How to calculate normal curvatures of sampled geological surfaces

Abstract

Curvature has been used both to describe geological surfaces and to predict the distribution of deformation in folded or domed strata. Several methods have been proposed in the geoscience literature to approximate the curvature of surfaces; however we advocate a technique for the exact calculation of normal curvature for single-valued gridded surfaces. This technique, based on the First and Second Fundamental Forms of differential geometry, allows for the analytical calculation of the magnitudes and directions of principal curvatures, as well as Gaussian and mean curvature. This approach is an improvement over previous methods to calculate surface curvatures because it avoids common mathematical approximations, which introduce significant errors when calculated over sloped horizons.

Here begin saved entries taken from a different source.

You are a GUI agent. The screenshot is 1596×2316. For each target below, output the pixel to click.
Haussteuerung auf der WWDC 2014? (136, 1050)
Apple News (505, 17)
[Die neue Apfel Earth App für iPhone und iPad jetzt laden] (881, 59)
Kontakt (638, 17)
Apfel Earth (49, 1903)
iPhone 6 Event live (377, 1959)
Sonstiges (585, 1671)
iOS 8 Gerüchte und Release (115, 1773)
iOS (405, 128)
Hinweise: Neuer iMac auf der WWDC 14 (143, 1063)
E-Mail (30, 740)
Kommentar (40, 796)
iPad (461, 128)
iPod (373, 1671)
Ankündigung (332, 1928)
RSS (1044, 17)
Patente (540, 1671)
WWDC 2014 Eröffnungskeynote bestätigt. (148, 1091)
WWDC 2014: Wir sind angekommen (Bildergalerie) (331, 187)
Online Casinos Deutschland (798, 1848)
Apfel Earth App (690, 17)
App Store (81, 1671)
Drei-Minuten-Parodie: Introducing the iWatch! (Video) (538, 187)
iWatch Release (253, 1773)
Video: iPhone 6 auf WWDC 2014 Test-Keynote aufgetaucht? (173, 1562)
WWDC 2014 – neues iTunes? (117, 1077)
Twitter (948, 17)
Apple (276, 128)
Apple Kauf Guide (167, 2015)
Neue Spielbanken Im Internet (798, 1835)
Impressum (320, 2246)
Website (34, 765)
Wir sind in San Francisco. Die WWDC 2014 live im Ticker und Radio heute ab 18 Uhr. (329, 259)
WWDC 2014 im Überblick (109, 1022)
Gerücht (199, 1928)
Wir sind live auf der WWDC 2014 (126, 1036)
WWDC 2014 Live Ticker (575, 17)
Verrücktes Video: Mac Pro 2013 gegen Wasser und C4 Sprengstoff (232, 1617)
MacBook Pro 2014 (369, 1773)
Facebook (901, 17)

Moreover, the technique is easily implemented numerically as it calculates curvatures directly from gridded surface data (e.g. seismic or GPS data) without prior surface triangulation. In geological curvature analyses, problems arise because of the sampled nature of geological horizons, which introduces a dependence of calculated curvatures on the sample grid. This dependence makes curvature analysis without prior data manipulation problematic. To ensure a meaningful curvature analysis, surface data should be filtered to extract only those surface wavelengths that scale with the feature under investigation. A curvature analysis of the top-Pennsylvanian horizon at Goose Egg dome, Wyoming shows that sampled surfaces can be smoothed using a moving average low-pass filter to extract curvature information associated with the true morphology of the structure.